The coronavirus pandemic has left more than 4,000 children in New York without a parent or caregiver. Here's what that may mean for their futures.

By Anna Halkidis
October 02, 2020
Child's hand on window
Credit: Getty Images

As the coronavirus pandemic continues to sweep the nation, reports show there have been more than 200,000 deaths due to COVID-19 in the U.S. to date. Among those deaths are parents and caregivers, and a new report shows children in New York have been heavily affected by those losses.

Between March and July, about 4,2000 children lost a parent or caregiver, according to new analysis from the United Hospital Fund (UHF) and Boston Consulting Group. “This pandemic is like nothing we’ve ever seen before. The closest comparison in the state would be 9/11, when more than 3,000 children lost a parent,” Suzanne Brundage, director of UHF’s Children’s Health Initiative and a co-author of the report said in a statement.
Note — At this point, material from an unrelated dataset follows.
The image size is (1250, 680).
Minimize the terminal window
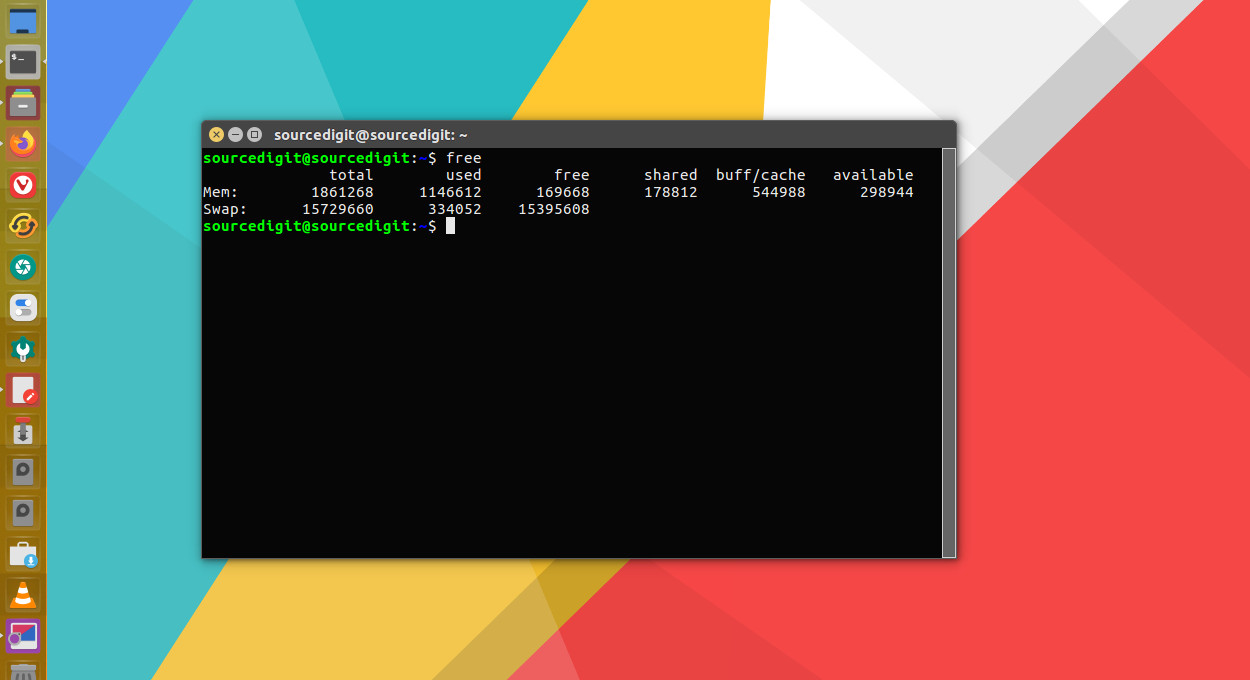[236, 133]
There are also racial and ethnic disparities in those numbers: Black and Hispanic kids lost a parent or caregiver to COVID-19 at twice the rate than white and Asian children. To break it down further: One in 600 Black kids and 1 in 700 Hispanic kids lost a parent or caregiver, compared to 1 in 1,400 Asian kids and 1 in 1,500 white kids.

Regardless of their race or ethnicity, though, these children are now put at risk for poor future outcomes. “Losing a parent or caregiver during childhood raises a child’s risk of developing a range of poor outcomes over their lifetime, including poorer mental and physical health," adds Brundage.

The death of a parent is considered an adverse childhood experience (ACE), trauma that can lead to negative outcomes in adulthood, including substance abuse disorder, poor academic or job performance, and heart disease. Helping children through trauma is key to mitigating future issues, and sometimes a therapist may be needed. "These children and their families will require ongoing support and investment to ensure that the next generation won’t remain victims of this current COVID-19 pandemic. Given the magnitude of the challenge for state and local authorities, federal support will be crucial," the report reads.

The analysis also found 23 percent of kids who lost a parent may be at risk to enter foster or kinship care and 50 percent of them may enter poverty. In the meantime, 325,000 children have already been “pushed into or near poverty” due to the pandemic.

“As New Yorkers determine how to respond to the pandemic during a precarious city and state budget situation, it is critical not to lose sight of its immediate and long-term effects on child poverty, mental health, and overall well-being,” Anthony Shih, M.D., UHF president, said in the statement. “We hope this analysis will provide policymakers and community leaders with the data to help develop necessary strategies and policies.”